A travers ton parcours, tu es aussi devenue un symbole pour beaucoup de sportives et de femmes qui revendiquent le droit de combiner leur vie personnelle et leur vie professionnelle plus facilement. Tu en as conscience ?
C.C. : En tant que sportif, on ne sauve pas le monde, mais on renvoie un message. J’ai toujours dit que notre seule valeur ajoutée pour une entreprise qui nous soutient, elle est de l’ordre des valeurs et de l’inspiration. Alors oui, si mon histoire peut participer à faire évoluer les mentalités sur des sujets aussi importants, tant mieux.
Et tu te retrouves aujourd’hui, sur ce très beau bateau, ancien IMOCA de Charlie Dalin, avec lequel tu as réussi à accrocher plusieurs top 10, notamment sur la Transat Jacques Vabre 2023 !
C.C. : Pas autant que j’aurais aimé car encore une fois, il y avait cette pression de me qualifier, et on a aussi eu la casse sur The Transat CIC (fissure d’une cloison structurelle qui l’a obligée à une escale technique aux Açores, ndlr). J’ai beaucoup oscillé entre mettre le pied sur le frein pour assurer et vouloir me pousser. Mais j’ai envie de faire mieux que la dernière fois, de mettre le curseur plus haut, d’avoir une belle trajectoire et de me battre avec des bateaux de ma génération. Faire un top 10, ce serait génial.
Peux-tu nous partager ton meilleur souvenir à bord de ce bateau ?
C.C. : Un de mes meilleurs souvenirs, c’est peut-être un peu bizarre, mais c’est quatre heures après avoir cassé sur The Transat CIC. Quand j’ai vu que je le vivais bien, que la course était décevante mais que j’étais quand même contente d’être là, de retrouver le bonheur d’être en mer.
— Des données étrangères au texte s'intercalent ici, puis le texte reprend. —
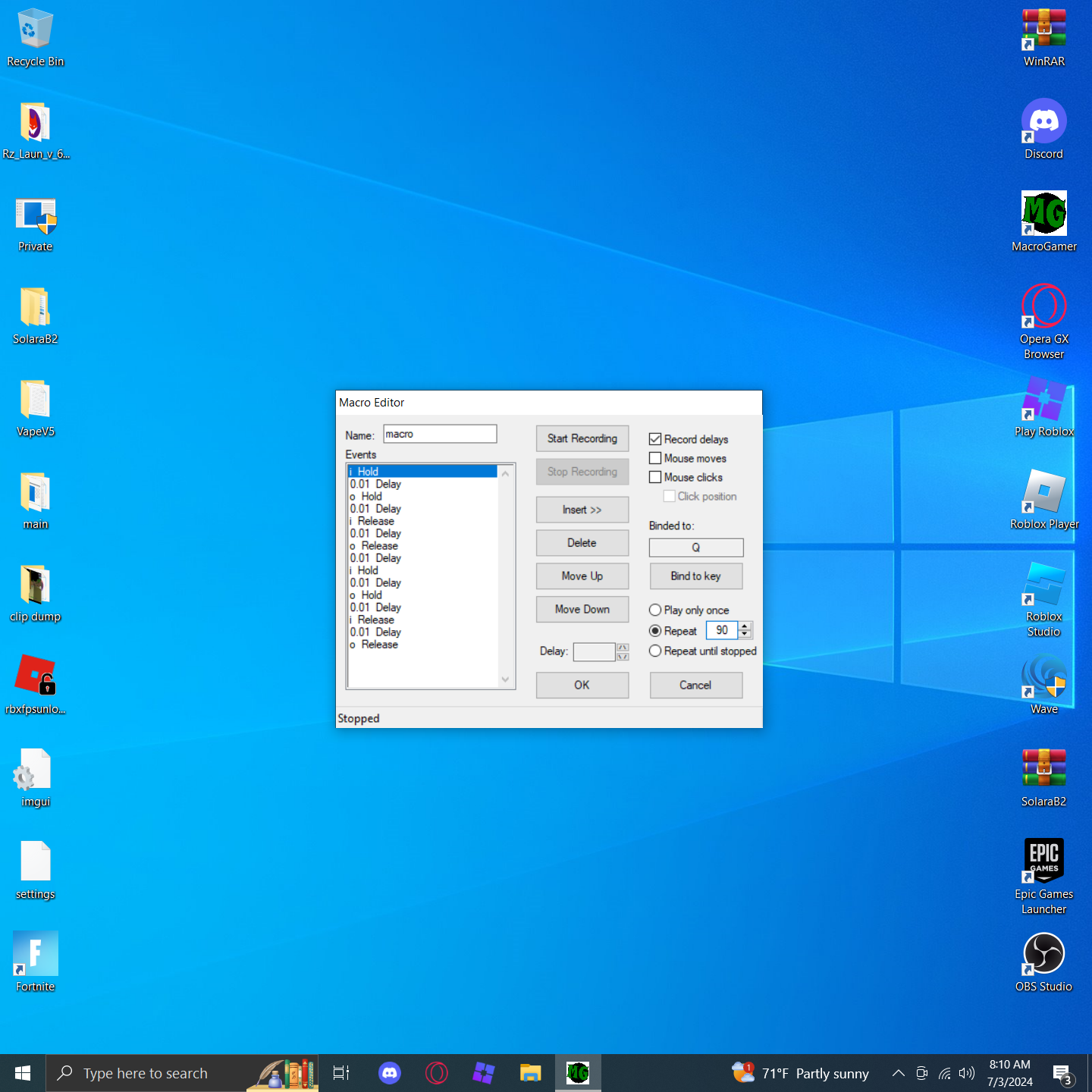Viewport: 1092px width, 1092px height.
Task: Open File Explorer from the taskbar
Action: tap(530, 1073)
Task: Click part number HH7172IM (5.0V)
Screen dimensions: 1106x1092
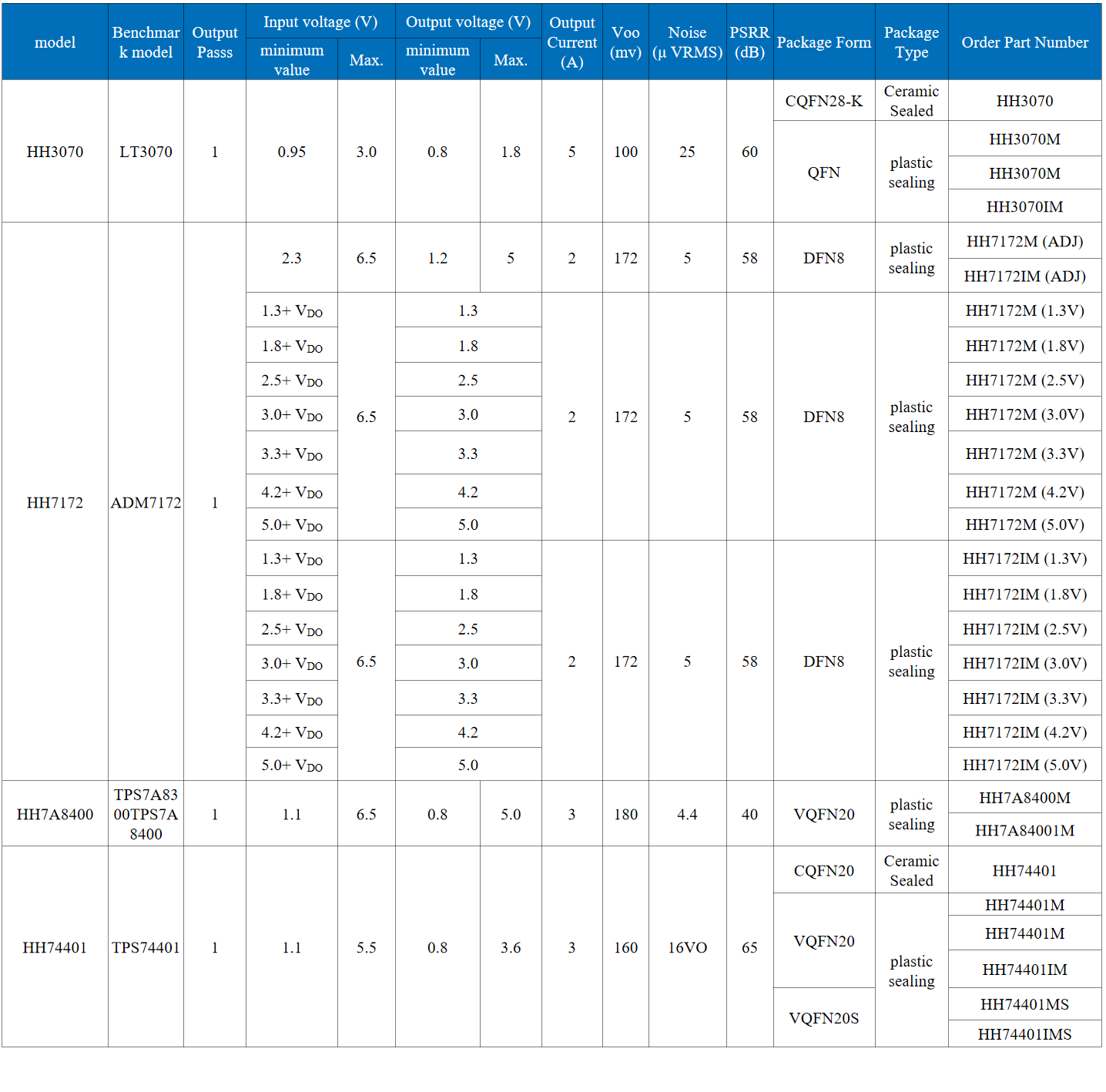Action: 1024,765
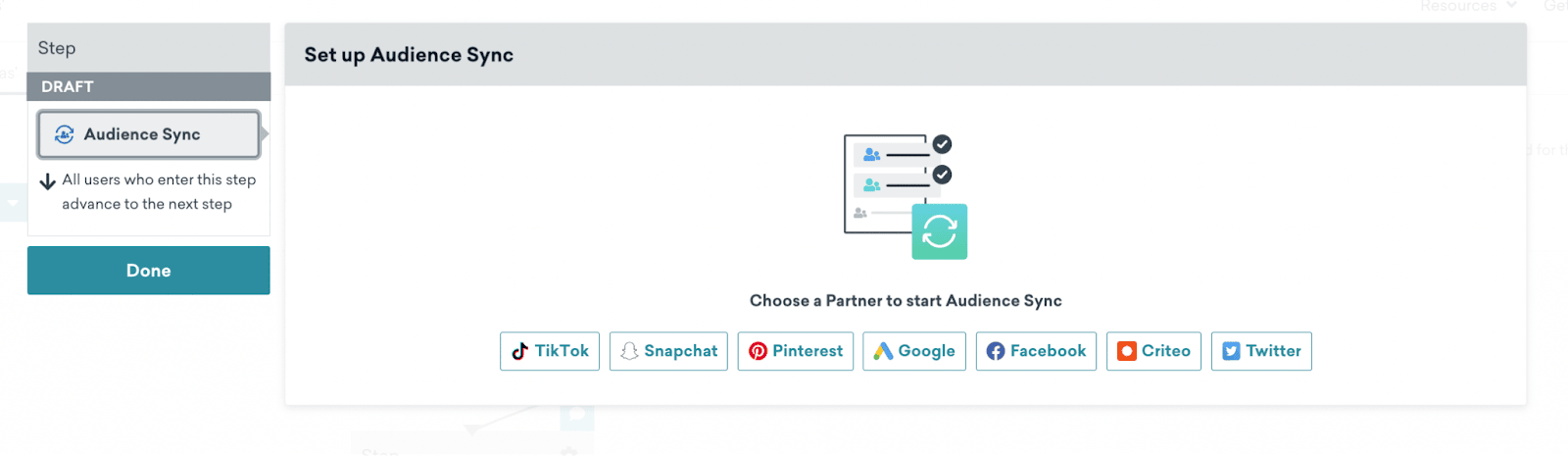Pick the Google Ads logo icon
The width and height of the screenshot is (1568, 456).
883,351
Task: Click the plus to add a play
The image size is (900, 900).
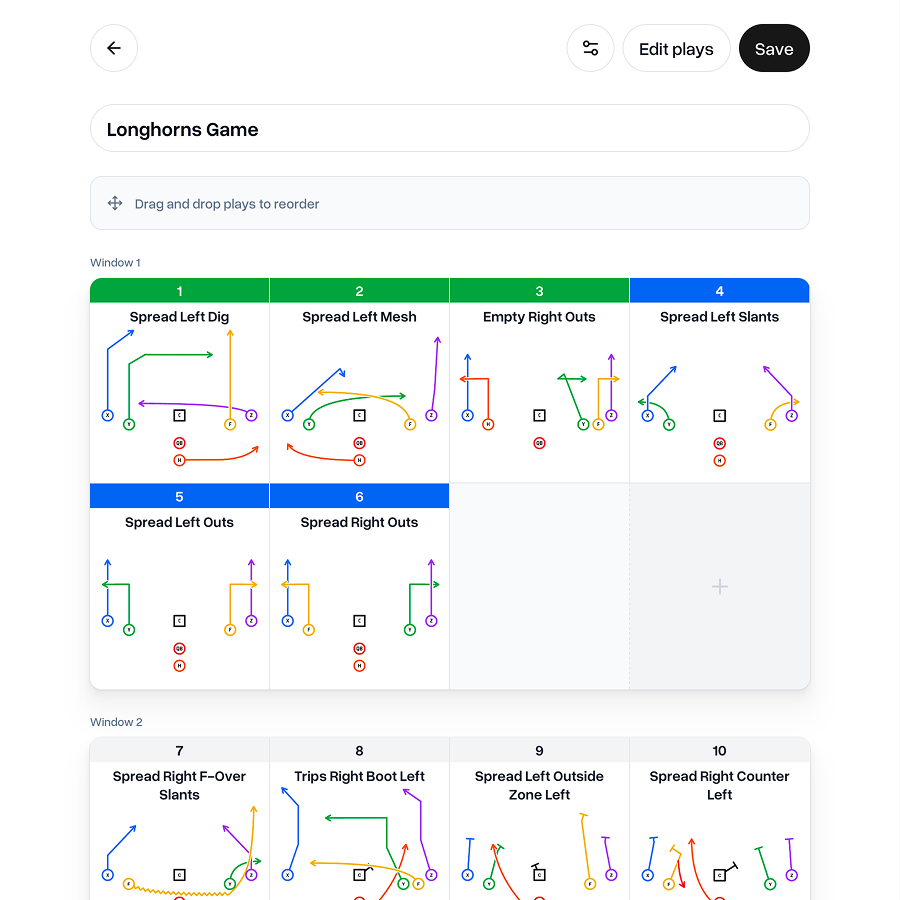Action: tap(719, 586)
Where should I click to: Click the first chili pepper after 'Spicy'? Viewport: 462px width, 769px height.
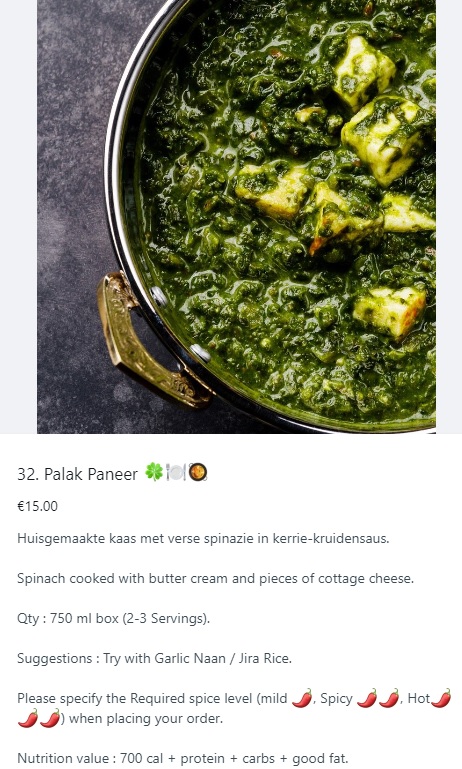tap(367, 698)
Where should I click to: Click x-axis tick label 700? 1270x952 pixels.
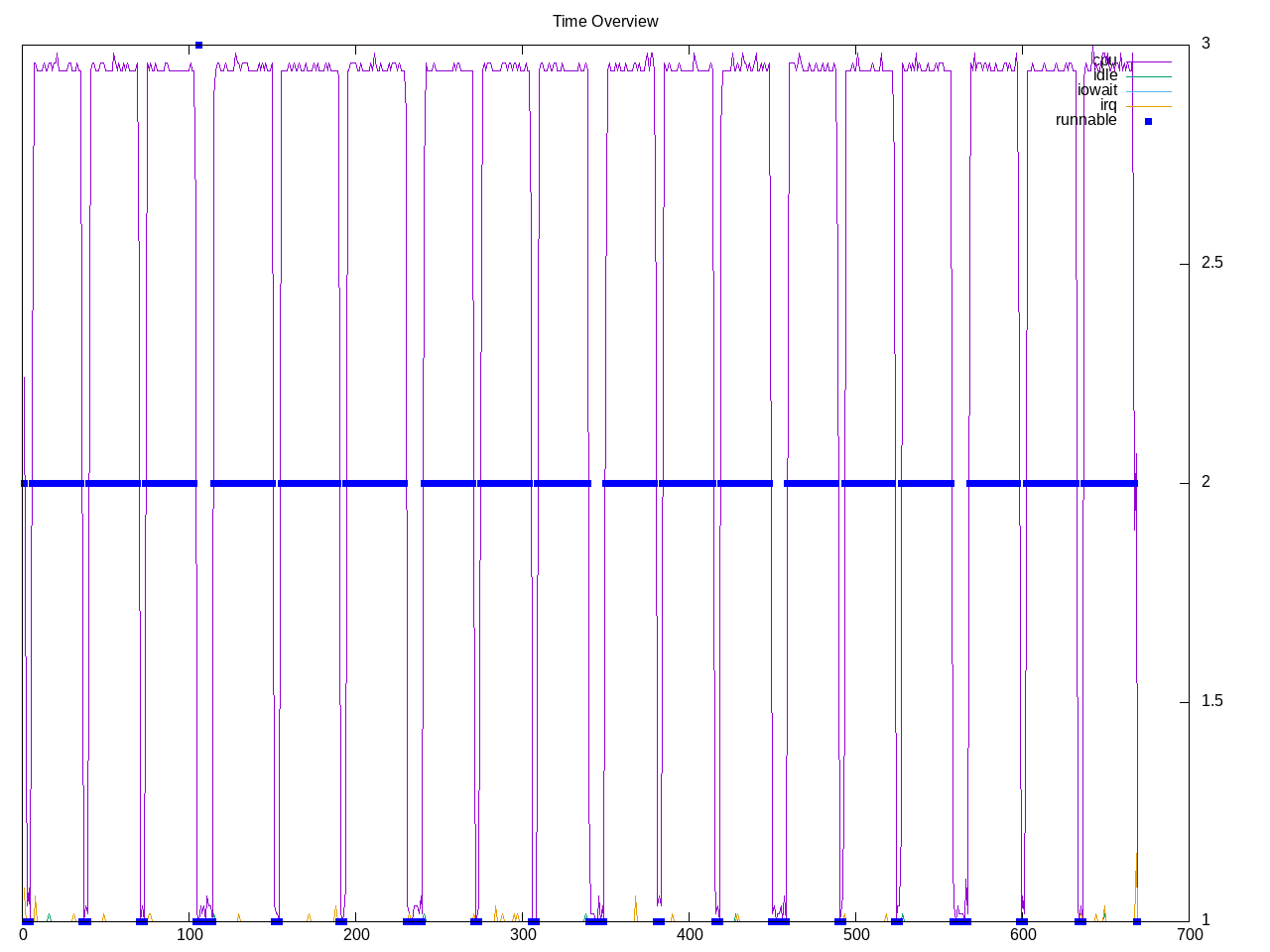point(1189,934)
Et puis, pour le côté compétition, le départ de la New York-Vendée où j’étais pas mal dans le match, et c’était assez cool cette sensation de faire de la régate avec un IMOCA.
Enfin, sur une note plus personnelle, toi et ton mari allez donc naviguer tous les deux sur ce Vendée Globe, et laisser votre petite Mathilda à la maison. Comment vis-tu cela ?
C.C. : C’est sûr que ce n'est pas anodin ! Ce qui est chouette c’est qu’on est le deuxième couple à vivre ça (après Samantha Davies et Romain Attanasio, avec leur fils Ruben, ndlr), et qu’on a pu partager nos expériences ! Évidemment, j’ai une grande peur, c’est qu’il lui arrive quelque chose pendant qu’on est en mer, mais ça fait partie de l’inquiétude d’être parent et c’est pas forcément différent à terre ! Mais de manière générale, quand je suis sur l’eau, ma fille est plutôt une force. Je pense à elle, et je sais exactement pourquoi je fais tout ça.
Ainsi, Clarisse Crémer se tient prête à écrire un nouveau chapitre, armée de l’expérience de son premier tour du monde, de la force acquise à chaque épreuve, et de la conviction qu’une nouvelle aventure ne fait que commencer.